He liked to listen to stories, and the stories that his parents and his brothers and sisters told him and read to him were what had kept him alive, he was certain, during those first years. For he made the stories work for him.

He told how he made the characters—Peter Rabbit and the Gingerbread Man and Little Bo Peep and all the rest of them—keep on working overtime after he had heard the stories. He would lie in bed, he said, and relive the stories over and over again.

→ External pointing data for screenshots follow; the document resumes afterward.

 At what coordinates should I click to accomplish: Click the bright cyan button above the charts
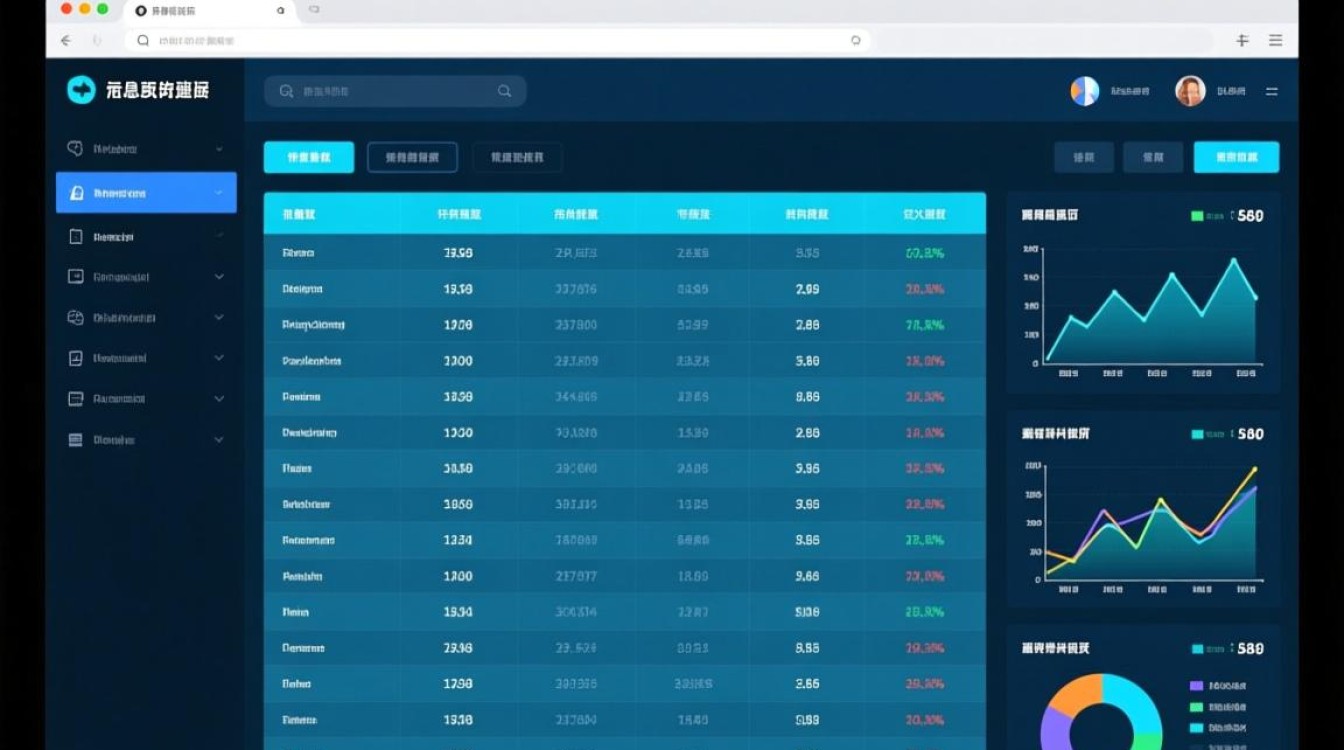click(1236, 157)
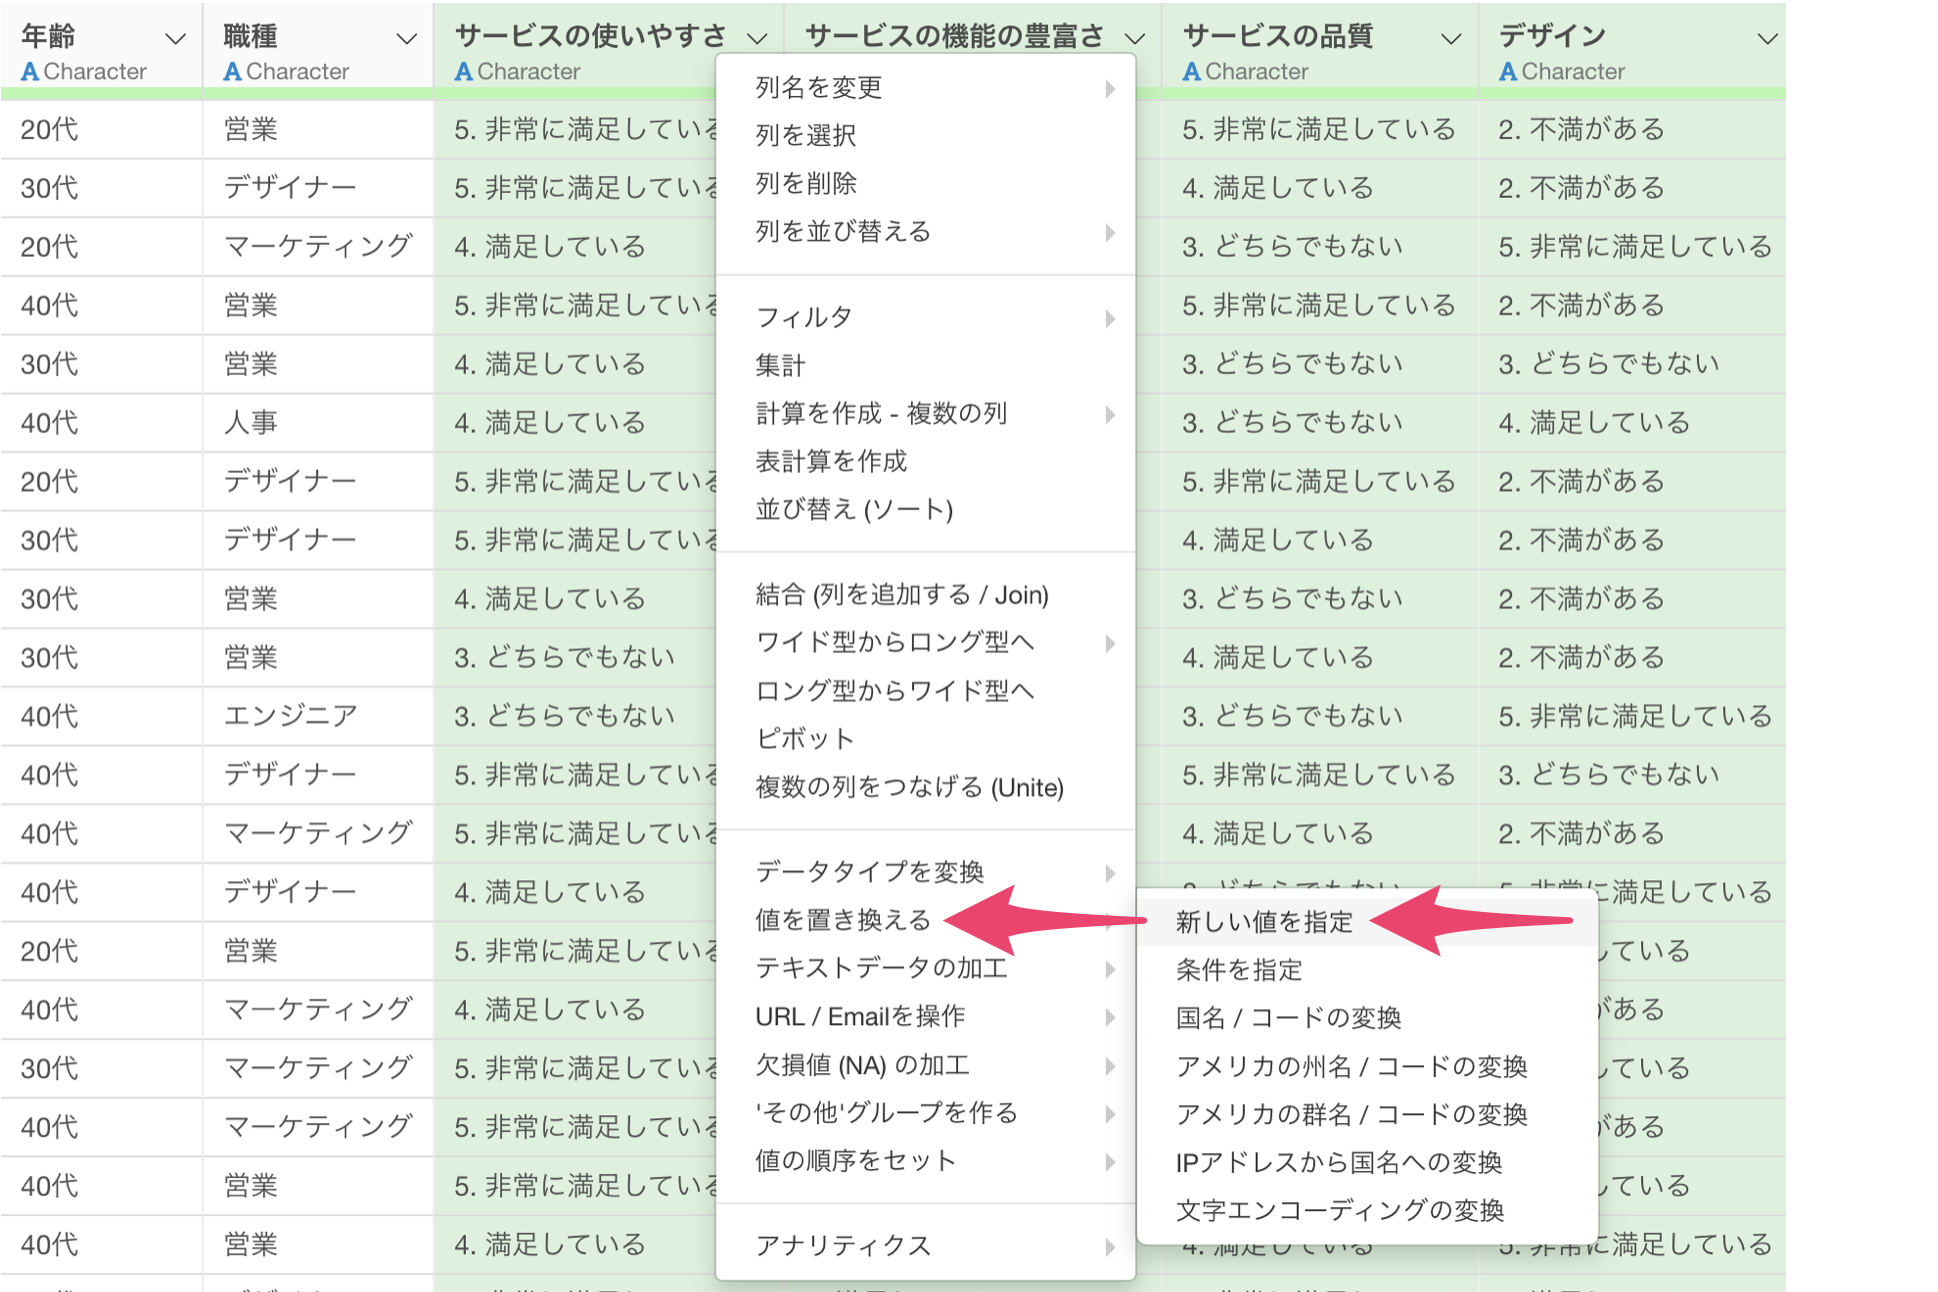The image size is (1938, 1292).
Task: Expand the アナリティクス submenu arrow
Action: [x=1109, y=1246]
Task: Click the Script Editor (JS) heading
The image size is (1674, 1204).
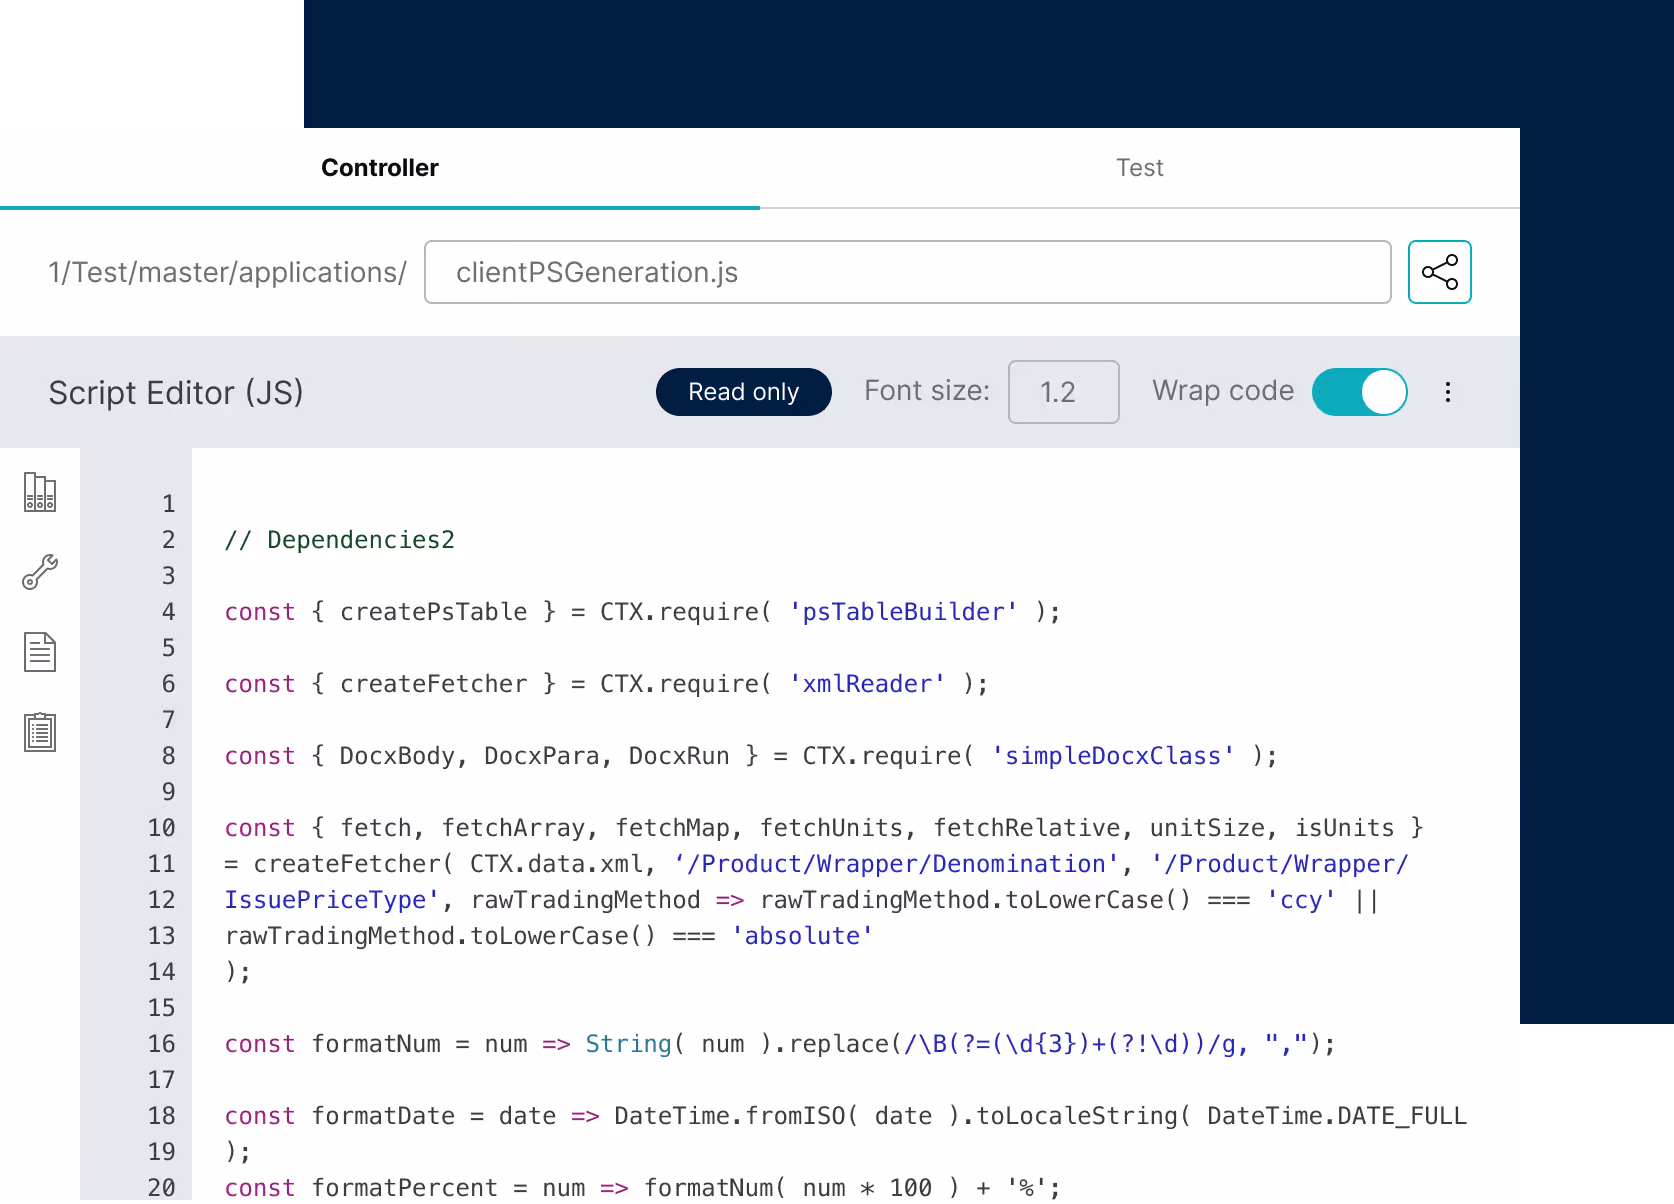Action: (x=176, y=392)
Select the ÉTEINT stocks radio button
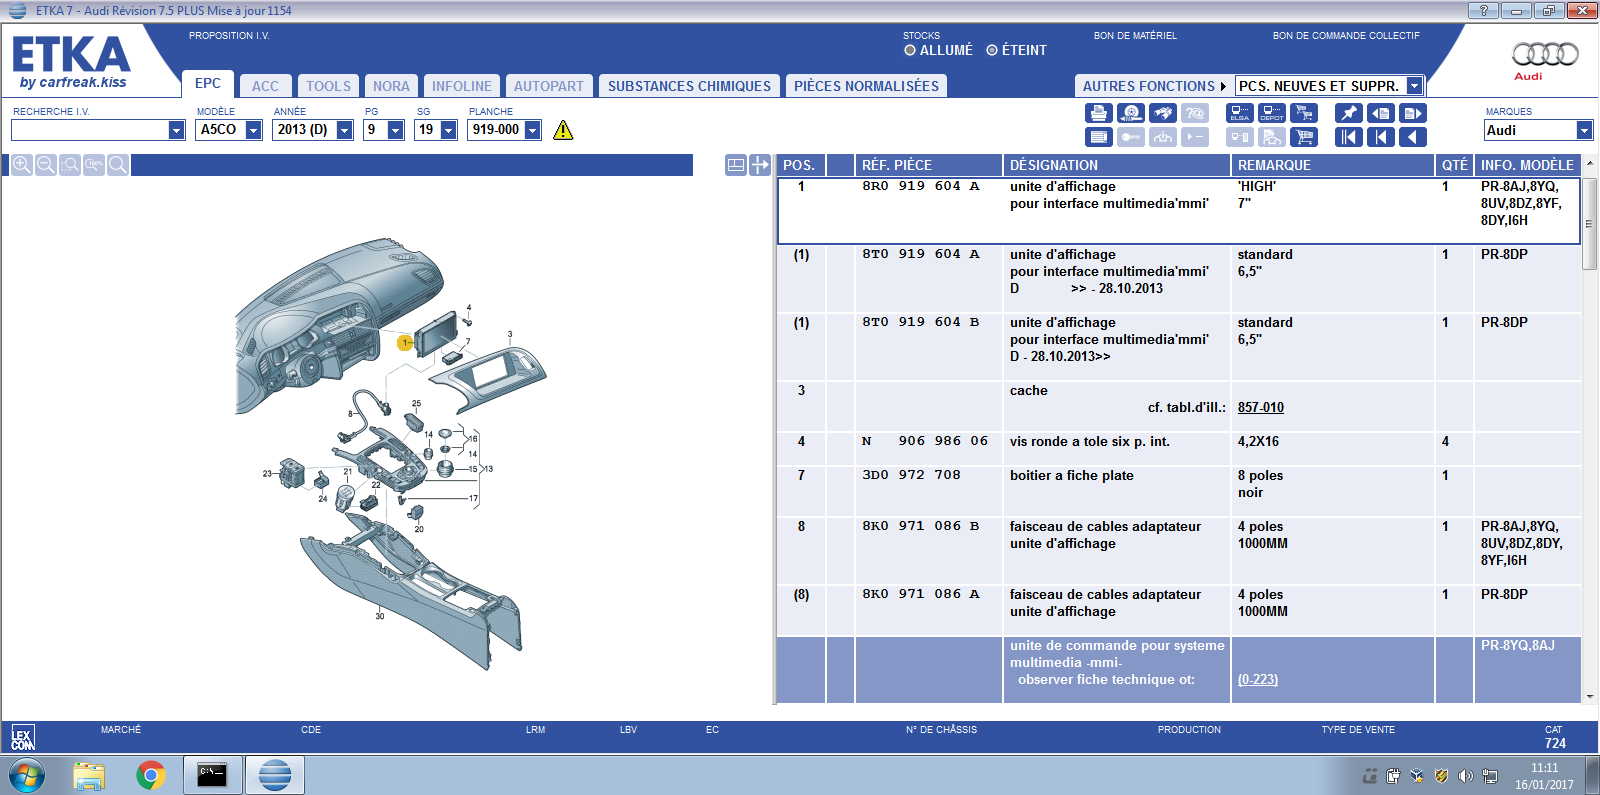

"But after a while, those stories got pretty threadbare. So I improved on them. I invented stories. I mixed up the characters. For some reason or other Peter Rabbit and the Gingerbread Man always were my heroes. They would go on the strangest odysseys and meet all these other characters, and together they would have adventures that were plain impossible.

"Except," he added, "they never seemed impossible to me."

Finally he had got to be the age where kids usually start off to school. Cooper's Ma had begun to worry about what they should do for his education. But Doc Ames, who was fairly sure Cooper wouldn't live long enough for an education to do him any good, had advised that they teach him whatever he might be interested in learning. It turned out that about all Cooper was interested in was reading. So they taught him how to read. Now he didn't have to have anyone read him stories any more, but could read them for himself. He read Tom Sawyer and Huck Finn and Lewis Carroll's works and a lot of other books.

So now he had more characters, and Peter Rabbit had some rather horrible moments reconciling his world with the world of Tweedledum and Tweedledee and the Mock Turtle. But he finally worked in, and the imagined adventuring got crazier and crazier.

"It's a wonder," said Cooper Jackson, "that I didn't die laughing. But to me it wasn't funny. It was dead serious."

"What do you read now, Cooper?" Charley asked.

"Oh, the newspapers," Cooper said, "and the news magazines and stuff like that."

"That's not what I mean," Charley explained. "What do you read for relaxation? What takes the place of Peter Rabbit?"